How To Write Your Test Cases - Part 3 - Negative Testing (More on fields)

Having looked at testing the alphanumeric attributes of the fields in your application, there are some other small, but important, tests that should be covered.

One of these is to ensure that password fields, regardless of the characters entered, are masked.

This means that each of the characters which comprise the password is shown as another character, usually *, so the password 'mypass1234%' would be shown as '***********', for example. Strictly speaking, this is a Positive Test, and it is something that either works or it doesn't. This means that the Developer has either enabled masking, or they haven't. If they have enabled it, then no amount of different ways of entering characters will disable it - so this is really a test to ensure that it has been done.

Another one is the tab order. Normally, when you enter an application, or a page/window of an application, you will find that the cursor is already placed in the first field that you need to fill.
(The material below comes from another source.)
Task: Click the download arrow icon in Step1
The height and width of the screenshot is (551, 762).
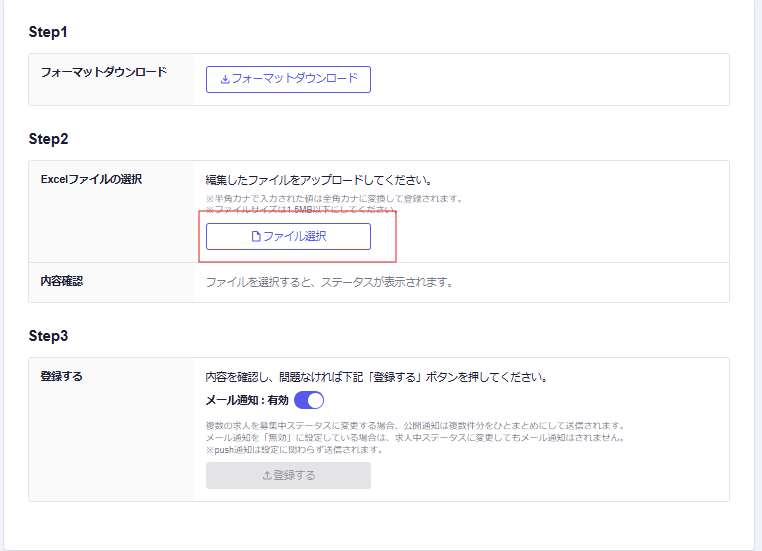Action: click(225, 79)
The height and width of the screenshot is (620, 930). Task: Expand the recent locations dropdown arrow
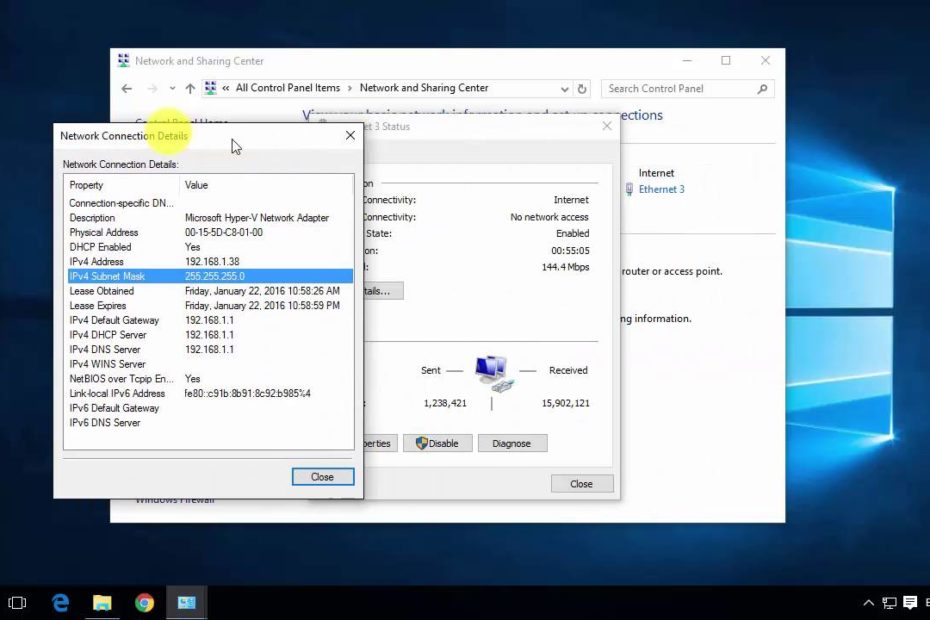pos(172,89)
However, during development, this is often not the case, so this, of course, is your first test. During the development phase of a project, it is quite common for the cursor to be in another field. Behind the scenes, not visible to you, each of the fields is normally numbered - on opening the page/window, the cursor is placed in field #1. If the first field you need to fill has not been defined to be field #1, then the cursor will not be in it.
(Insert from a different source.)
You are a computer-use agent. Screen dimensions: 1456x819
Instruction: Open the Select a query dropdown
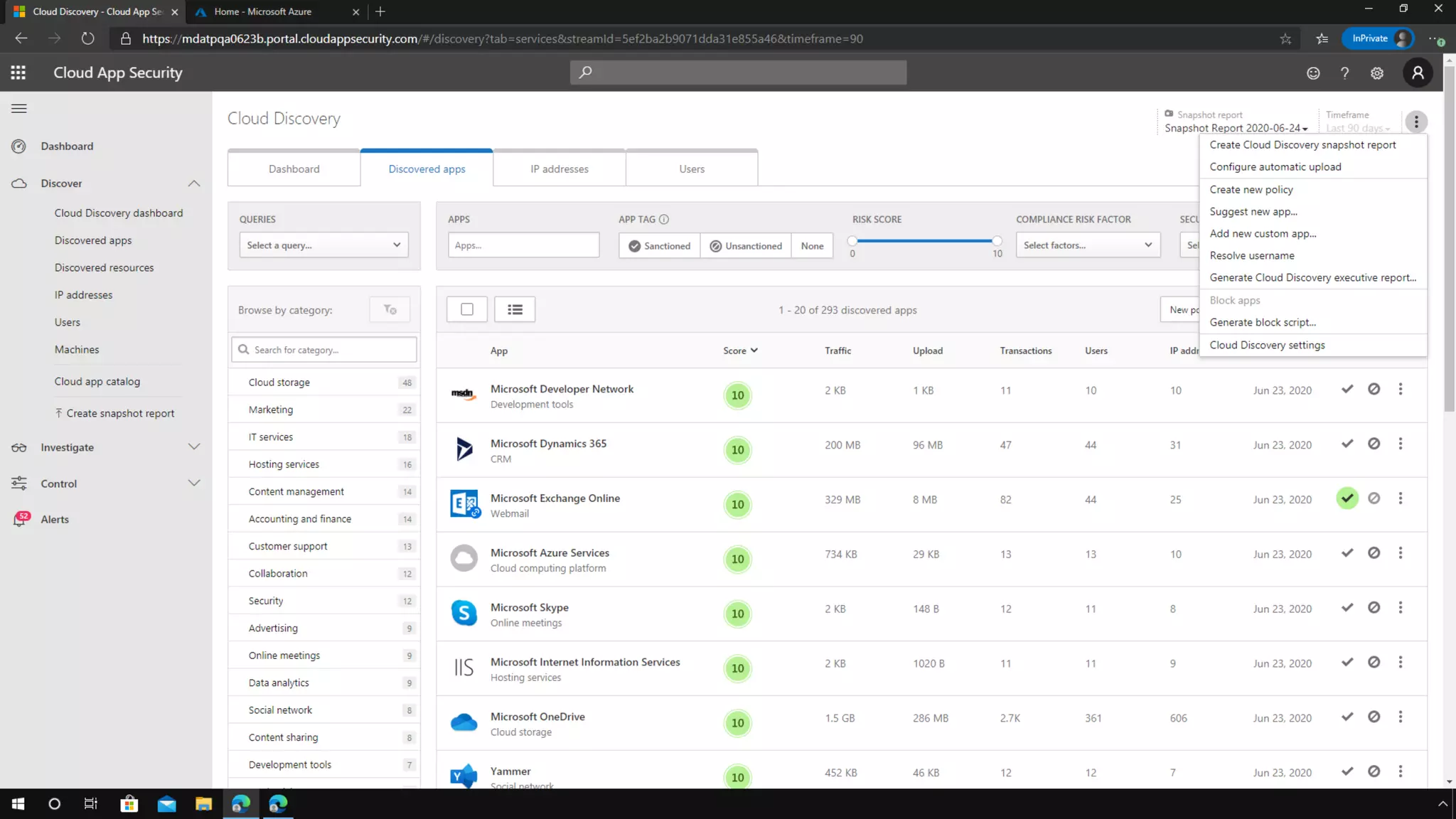[323, 245]

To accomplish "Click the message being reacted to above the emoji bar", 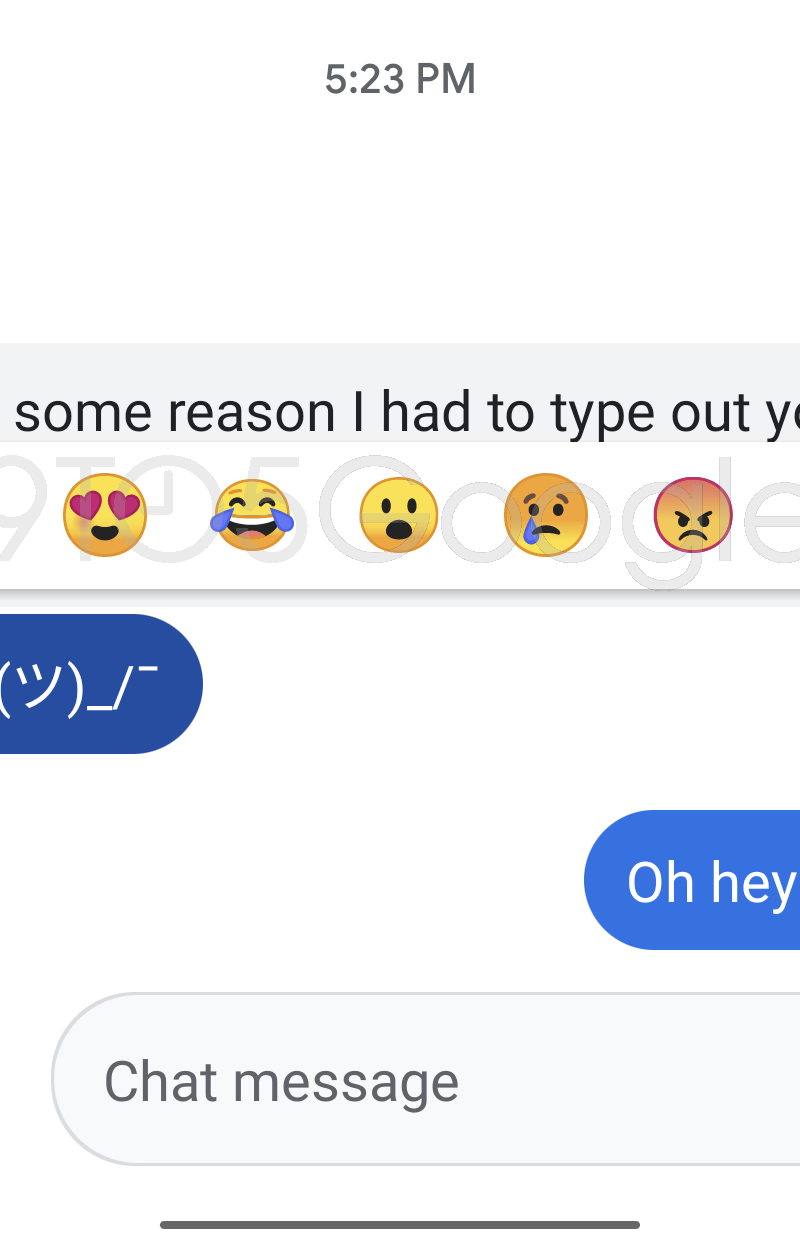I will point(400,410).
When you press the tab key on your keyboard, the cursor moves to field #2, and then to field #3, etc, etc. To start and tab in the correct order, each of the fields needs to be numbered accordingly. You will frequently find that this has not been done - and the usual reason is because it has not been written into the Specifications.

This is clearly an issue that could be addressed by you during your review of the Specifications - but if you didn't do so at that time, then now is a good time to raise the question.

If the cursor is jumping around the screen in no logical or coherent order (quite a common scenario), you will not normally find any opposition to numbering the fields logically, even when it is not defined as an application behaviour in the specifications.

Copying and Pasting Specifications are often missing a definition of how an application should handle copying and pasting. Tests on this therefore often give rise to a lot of debate. From a Tester's viewpoint, this is good, as it clarifies a vagueness about the way that the application works. For example, you have a Registration Form in which the applicant is asked to enter their email address, and is then asked to confirm their email address by entering it again. The intention of asking someone to enter their email address twice is to ensure that it is correct. If it is mis-typed the first time, then the applicant is unlikely to make the same mistake the second time they enter it. So should it be possible to copy the email address from the first field and paste it into the second field? When you look at it from the point of view of the intention of asking someone to enter details twice, then it is very clear that copying and pasting should not be allowed by the application. But you will still come across the argument that it makes it easier for the user to complete the form! Perhaps you could suggest at this point that it would be even easier to not even have the second field, which of course, leaves open the possibility that the user will mis-type their email address.